NOTE Commercial products normally offered for grade A1 hoses have a one-braid reinforcement of textile yarn and an
outside diameter smaller than that of grade A2 hoses. Grade A2 hoses are a two-braid hose. Hose fittings for grade A1 and A2
hoses are not normally interchangeable.
4.1.2 Grade B — Rubber, wire-reinforced
Hoses having a seamless, rubber lining, a reinforcement consisting of wire, and a cover consisting of a heat-
resistant textile yarn impregnated with a rubber cement.

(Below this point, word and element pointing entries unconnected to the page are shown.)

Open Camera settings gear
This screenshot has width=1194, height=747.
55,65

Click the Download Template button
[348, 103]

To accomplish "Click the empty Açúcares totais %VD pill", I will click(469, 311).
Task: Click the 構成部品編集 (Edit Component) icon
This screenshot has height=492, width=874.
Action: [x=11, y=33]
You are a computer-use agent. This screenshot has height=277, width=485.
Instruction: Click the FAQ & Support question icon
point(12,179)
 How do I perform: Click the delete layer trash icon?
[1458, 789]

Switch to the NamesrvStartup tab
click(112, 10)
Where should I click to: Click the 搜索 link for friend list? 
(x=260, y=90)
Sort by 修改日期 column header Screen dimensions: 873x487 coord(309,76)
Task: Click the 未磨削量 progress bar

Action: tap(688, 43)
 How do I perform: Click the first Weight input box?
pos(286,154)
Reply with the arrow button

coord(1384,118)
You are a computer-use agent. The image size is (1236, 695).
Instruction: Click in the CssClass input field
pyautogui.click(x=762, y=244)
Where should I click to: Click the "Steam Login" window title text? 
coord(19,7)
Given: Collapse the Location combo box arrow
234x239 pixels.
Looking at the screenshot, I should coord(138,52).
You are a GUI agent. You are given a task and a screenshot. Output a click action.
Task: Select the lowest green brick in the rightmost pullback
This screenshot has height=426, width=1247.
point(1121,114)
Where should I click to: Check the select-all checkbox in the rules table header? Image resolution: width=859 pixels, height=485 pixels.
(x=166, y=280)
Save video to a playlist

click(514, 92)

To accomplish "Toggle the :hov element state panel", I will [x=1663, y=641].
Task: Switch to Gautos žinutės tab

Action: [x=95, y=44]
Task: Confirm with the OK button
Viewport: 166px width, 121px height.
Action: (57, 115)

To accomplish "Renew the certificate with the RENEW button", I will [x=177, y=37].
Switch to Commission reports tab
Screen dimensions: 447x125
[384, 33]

4.1.3 Grade C — Thermoplastic-barrier, textile-reinforced, rubber-covered
Hoses having a lining comprising a thermoplastic barrier with a layer of rubber on each side, a reinforcement
consisting of textile yarns, and a cover of heat- and ozone-resistant rubber.
4.1.4 Grade D — Thermoplastic-veneer, textile-reinforced, rubber-covered
Hoses having a rubber lining with a thin thermoplastic veneer on the inside (fluid side), a reinforcement consisting
of textile yarn, cord or fabric bonded to the lining and cover, and a cover of heat- and ozone-resistant rubber.
4.1.5 Grade E — Thermoplastic, textile-reinforced, thermoplastic-covered
Hoses having a seamless thermoplastic inner lining, a reinforcement consisting of textile yarn, cord or fabric
bonded to the lining and cover, and a cover of heat- and ozone-resistant thermoplastic.
4.2 Groups
4.2.1 Group 1 — Discharge/liquid, moisture-resistant
Hoses for use in discharge/liquid applications that have moisture resistance as defined in 6.15.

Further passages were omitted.